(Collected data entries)
+++
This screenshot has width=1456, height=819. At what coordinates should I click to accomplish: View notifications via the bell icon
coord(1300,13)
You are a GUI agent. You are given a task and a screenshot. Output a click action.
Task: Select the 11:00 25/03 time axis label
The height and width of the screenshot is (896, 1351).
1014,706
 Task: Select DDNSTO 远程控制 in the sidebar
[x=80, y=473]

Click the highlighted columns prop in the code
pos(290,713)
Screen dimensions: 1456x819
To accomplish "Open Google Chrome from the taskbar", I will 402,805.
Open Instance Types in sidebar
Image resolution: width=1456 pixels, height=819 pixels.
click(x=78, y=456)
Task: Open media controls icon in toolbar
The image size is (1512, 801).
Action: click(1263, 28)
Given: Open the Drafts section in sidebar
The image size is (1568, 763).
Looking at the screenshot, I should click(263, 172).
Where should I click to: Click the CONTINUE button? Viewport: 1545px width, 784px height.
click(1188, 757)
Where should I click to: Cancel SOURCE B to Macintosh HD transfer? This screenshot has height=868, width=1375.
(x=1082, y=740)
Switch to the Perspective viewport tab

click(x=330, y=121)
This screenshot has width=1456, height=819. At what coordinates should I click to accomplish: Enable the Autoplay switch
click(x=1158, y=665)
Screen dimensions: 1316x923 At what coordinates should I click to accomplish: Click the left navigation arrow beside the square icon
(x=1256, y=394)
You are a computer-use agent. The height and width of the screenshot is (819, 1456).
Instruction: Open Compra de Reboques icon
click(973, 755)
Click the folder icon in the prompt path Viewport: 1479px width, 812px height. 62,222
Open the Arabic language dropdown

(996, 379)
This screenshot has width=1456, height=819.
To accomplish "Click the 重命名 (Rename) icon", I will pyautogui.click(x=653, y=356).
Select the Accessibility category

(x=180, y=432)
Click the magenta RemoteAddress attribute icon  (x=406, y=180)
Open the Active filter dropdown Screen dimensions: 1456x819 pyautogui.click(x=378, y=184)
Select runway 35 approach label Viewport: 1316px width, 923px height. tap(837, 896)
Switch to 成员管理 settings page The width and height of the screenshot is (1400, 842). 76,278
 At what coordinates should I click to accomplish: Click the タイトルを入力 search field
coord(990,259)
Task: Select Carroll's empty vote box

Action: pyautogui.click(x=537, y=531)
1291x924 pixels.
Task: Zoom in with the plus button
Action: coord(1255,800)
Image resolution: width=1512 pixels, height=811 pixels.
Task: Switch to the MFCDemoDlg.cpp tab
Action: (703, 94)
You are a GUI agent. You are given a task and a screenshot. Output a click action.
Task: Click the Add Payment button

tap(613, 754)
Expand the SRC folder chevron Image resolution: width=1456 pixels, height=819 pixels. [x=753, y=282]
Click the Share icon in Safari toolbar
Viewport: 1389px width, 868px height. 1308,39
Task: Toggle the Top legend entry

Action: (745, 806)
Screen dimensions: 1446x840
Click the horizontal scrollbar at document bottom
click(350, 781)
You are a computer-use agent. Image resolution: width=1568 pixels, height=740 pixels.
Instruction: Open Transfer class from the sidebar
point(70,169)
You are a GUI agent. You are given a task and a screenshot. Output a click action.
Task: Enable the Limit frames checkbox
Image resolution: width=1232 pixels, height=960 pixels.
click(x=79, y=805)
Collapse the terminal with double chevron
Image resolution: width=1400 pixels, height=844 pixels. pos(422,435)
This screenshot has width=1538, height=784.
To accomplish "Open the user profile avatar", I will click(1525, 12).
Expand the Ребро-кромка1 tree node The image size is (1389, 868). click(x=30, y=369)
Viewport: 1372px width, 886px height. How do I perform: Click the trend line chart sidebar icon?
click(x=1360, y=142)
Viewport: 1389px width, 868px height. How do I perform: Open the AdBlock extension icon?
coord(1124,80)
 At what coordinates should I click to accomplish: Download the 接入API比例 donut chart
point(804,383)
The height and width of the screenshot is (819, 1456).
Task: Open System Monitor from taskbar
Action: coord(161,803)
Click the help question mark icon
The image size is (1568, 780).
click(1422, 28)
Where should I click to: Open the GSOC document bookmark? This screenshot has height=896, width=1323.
+++
» **THE PROBLEM**
Copy down each line in the entries that has the word "label".

» **OUTPUT OF THE EXERCISE**
Task: Select the 11:00 25/03 time axis label
Select runway 35 approach label Viewport: 1316px width, 923px height. tap(837, 896)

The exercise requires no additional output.